• **Selected excerpt**
________________
Understanding Deferred Revenue: Key Concepts in Financial Management

Explore the concept of deferred revenue in our comprehensive guide. Learn how it impacts financial statements, cash flow, and business strategy, ensuring effective financial management and planning.

How Hedge-Fund Bets Against US Treasuries Could Cause a Global Financial Crisis
News

How Hedge-Fund Bets Against US Treasuries Could Cause a Global Financial Crisis

Could hedge-fund bets against US Treasuries pose a threat to the global financial system? The Bank of England certainly thinks so, having issued just such a warning in October 2024, after hedge-fund bets against US government bonds reached a record high of $1 trillion at the end of September. The rise in these basis trades, where hedge funds aim to profit from small discrepancies between the prices of US Treasuries and futures contracts linked to them, followed a surge in US government borrowing costs, with the yield on 10-year Treasuries climbing by 63 basis points to 4.36% over the month of September.1

The Bank of England’s warning remains pertinent given the scale of US debt, which, along with interest costs, raises questions about the long-term health of the US economy. The Telegraph newspaper asked whether “bond vigilantes [could] punish Washington and impose fiscal discipline, just as they did in Britain in the aftermath of Liz Truss’s mini-Budget”.

Bank of England officials appear to think so, warning that – in a worst-case scenario – the trades could trigger a market meltdown. The danger arises from the fact that hedge funds are taking these positions using money from the repo market, a form of short-term borrowing from big banks with government bonds used as collateral to buy more debt. That leaves the hedge funds with hyper-leveraged positions: at the end of 2023, hedge funds were exposed to over $550 billion in Treasury trades, backed by just $10 billion of their own cash, according to the Federal Reserve.2

The Bank of England argues that various developments could cause hedge funds to sell their Treasury holdings, precipitating market stress. They include hedge-fund losses on other investments that prompt them to dump Treasuries to raise cash.
________________
• **Exercise 1**
In the article on hedge-fund bets against US Treasuries, what record level did hedge-fund bets against US government bonds reach at the end of September?
• **Exercise 2**
Quote the stretch of the article on hedge-fund bets against US Treasuries from "The Bank of England argues" through "to raise cash.".
• **Exercise 3**
Continue the article on hedge-fund bets against US Treasuries from where it stops.

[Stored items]
________________
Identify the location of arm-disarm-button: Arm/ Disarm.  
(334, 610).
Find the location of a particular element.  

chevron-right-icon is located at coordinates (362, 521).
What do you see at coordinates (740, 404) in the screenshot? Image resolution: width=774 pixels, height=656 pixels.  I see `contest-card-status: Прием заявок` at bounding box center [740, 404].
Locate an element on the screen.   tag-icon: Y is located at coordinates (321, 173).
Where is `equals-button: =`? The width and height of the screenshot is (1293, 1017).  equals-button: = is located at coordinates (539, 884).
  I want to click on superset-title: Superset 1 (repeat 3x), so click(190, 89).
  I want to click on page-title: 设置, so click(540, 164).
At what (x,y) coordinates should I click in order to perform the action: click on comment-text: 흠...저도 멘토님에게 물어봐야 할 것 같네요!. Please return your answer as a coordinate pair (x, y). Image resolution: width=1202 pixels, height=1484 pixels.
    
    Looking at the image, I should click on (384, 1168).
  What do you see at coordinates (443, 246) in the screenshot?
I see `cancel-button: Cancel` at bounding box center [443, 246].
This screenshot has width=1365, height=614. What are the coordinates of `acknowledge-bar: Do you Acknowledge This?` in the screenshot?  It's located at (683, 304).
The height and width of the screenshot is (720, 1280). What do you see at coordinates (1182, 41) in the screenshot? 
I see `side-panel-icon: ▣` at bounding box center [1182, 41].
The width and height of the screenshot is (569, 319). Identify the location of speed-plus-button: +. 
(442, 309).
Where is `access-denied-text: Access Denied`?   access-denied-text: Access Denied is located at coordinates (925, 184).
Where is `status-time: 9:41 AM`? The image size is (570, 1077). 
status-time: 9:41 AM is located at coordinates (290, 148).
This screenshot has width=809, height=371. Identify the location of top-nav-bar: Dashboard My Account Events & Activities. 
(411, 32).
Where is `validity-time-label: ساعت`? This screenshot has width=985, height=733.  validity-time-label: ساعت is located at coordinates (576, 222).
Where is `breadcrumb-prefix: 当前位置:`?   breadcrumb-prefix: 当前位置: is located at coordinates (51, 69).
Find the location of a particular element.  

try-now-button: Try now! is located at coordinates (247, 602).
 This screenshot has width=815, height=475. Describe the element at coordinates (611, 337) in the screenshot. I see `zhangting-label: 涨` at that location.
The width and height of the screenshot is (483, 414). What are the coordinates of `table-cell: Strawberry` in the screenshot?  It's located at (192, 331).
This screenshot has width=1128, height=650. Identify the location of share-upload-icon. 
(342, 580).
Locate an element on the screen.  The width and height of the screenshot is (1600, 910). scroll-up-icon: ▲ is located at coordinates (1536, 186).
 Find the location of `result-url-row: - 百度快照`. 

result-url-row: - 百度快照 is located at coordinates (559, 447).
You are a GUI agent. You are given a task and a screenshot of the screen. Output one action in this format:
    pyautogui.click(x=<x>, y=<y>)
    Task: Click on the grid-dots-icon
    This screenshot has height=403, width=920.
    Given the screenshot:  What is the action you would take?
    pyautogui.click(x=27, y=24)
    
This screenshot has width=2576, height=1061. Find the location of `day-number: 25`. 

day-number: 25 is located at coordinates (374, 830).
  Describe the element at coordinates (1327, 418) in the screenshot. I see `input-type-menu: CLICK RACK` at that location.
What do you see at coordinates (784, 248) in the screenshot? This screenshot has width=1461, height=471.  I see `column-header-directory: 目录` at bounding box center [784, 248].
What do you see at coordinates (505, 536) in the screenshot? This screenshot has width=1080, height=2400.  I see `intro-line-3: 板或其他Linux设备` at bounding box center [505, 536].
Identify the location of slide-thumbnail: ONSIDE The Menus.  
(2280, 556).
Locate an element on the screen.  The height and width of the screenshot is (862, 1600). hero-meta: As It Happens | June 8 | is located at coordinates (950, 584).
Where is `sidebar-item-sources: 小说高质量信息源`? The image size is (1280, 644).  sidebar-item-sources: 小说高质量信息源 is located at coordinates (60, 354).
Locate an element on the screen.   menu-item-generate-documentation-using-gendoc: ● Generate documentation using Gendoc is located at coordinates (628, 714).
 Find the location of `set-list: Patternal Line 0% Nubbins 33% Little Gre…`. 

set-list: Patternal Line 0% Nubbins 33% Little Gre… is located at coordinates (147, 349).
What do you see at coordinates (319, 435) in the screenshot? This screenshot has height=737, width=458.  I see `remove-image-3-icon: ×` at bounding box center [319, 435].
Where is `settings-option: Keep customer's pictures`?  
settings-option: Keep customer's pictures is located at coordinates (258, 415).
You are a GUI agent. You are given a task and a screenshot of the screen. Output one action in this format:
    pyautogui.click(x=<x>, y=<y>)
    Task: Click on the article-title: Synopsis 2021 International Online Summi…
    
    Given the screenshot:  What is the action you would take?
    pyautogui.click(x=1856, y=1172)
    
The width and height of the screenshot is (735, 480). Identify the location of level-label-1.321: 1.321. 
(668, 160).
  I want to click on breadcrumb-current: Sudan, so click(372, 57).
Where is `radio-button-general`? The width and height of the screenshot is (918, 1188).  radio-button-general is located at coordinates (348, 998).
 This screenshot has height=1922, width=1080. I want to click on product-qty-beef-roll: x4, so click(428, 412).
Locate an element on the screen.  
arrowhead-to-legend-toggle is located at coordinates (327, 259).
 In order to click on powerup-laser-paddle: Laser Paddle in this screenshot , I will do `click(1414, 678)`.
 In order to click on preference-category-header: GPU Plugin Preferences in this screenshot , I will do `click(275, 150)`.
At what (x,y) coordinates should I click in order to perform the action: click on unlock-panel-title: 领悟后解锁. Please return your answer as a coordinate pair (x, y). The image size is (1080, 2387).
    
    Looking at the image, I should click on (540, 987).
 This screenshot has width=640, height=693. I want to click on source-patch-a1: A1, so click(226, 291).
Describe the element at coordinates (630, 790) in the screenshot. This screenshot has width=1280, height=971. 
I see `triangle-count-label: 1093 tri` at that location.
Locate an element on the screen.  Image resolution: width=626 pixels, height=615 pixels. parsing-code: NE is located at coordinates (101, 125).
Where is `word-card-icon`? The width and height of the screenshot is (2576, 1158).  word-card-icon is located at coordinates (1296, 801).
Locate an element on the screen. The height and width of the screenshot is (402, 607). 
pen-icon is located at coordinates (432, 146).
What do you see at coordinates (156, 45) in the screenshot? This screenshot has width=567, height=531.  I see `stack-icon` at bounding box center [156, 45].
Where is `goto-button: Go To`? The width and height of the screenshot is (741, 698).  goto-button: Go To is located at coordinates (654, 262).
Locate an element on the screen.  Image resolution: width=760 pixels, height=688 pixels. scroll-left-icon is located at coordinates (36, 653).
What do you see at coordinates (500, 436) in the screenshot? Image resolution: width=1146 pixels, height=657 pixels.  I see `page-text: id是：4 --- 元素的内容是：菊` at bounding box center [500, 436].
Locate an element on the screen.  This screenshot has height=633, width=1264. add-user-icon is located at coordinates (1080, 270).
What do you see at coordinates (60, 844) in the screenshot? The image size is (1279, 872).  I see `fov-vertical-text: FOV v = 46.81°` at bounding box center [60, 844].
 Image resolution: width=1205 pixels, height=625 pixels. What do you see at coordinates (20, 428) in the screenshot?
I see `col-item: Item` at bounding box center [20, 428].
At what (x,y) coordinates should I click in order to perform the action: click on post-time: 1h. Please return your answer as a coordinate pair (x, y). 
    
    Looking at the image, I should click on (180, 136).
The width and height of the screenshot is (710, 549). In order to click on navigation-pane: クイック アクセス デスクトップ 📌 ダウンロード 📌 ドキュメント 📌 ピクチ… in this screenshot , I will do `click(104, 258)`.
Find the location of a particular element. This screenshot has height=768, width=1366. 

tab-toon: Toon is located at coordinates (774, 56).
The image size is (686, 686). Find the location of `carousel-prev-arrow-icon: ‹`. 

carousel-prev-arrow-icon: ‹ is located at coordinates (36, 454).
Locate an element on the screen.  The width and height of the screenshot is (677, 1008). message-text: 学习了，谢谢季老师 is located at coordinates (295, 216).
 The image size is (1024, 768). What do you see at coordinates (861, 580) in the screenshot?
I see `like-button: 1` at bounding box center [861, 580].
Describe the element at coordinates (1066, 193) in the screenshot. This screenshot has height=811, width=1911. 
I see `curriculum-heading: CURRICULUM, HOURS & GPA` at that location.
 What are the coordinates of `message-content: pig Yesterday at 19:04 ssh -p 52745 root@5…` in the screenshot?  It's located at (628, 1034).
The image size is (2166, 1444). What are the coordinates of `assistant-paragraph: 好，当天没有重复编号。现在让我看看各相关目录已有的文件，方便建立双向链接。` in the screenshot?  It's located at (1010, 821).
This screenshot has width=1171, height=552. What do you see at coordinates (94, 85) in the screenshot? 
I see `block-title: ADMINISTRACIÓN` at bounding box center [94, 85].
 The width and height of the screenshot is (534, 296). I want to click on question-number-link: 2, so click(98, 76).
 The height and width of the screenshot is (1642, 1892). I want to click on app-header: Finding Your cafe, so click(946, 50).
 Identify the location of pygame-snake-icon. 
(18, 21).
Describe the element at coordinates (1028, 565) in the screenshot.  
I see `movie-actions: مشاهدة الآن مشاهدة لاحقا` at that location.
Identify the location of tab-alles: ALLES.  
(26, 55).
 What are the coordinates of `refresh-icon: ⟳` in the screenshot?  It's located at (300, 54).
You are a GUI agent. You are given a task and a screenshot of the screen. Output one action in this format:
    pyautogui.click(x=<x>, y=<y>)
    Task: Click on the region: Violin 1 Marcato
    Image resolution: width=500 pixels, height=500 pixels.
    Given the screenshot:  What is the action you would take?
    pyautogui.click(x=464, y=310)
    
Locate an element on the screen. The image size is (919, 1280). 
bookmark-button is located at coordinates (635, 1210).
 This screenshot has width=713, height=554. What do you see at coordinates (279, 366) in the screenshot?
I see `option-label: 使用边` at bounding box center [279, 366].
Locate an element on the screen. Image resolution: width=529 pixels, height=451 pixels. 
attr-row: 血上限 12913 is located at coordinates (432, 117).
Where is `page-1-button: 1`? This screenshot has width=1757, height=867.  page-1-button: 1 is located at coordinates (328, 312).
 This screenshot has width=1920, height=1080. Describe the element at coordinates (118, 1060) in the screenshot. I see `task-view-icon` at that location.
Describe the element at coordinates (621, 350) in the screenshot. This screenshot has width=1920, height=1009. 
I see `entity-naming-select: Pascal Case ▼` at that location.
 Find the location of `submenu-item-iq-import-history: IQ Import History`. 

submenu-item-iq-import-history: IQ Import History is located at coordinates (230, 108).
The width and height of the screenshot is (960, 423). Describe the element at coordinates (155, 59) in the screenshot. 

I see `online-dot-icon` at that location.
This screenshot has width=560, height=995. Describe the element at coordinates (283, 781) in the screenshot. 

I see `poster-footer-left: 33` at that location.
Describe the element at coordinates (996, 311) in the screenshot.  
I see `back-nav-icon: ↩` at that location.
________________
• **Exercise response 1**
A record high of $1 trillion.

• **Exercise response 2**
The Bank of England argues that various developments could cause hedge funds to sell their Treasury holdings, precipitating market stress. They include hedge-fund losses on other investments that prompt them to dump Treasuries to raise cash.

• **Exercise response 3**
The European Central Bank (ECB) is also worried about the potential implications for global financial stability of a sharp and sudden sell-off in US Treasuries, the risk-free asset off which every other financial instrument is priced. It warned in May 2024 that “the build-up of hedge funds’ leveraged exposures in the US Treasury market has given rise to financial stability concerns”. It added that “disruptions in the repo market could still force some entities to unwind their basis trades, fuelling dislocations in the US Treasury market”.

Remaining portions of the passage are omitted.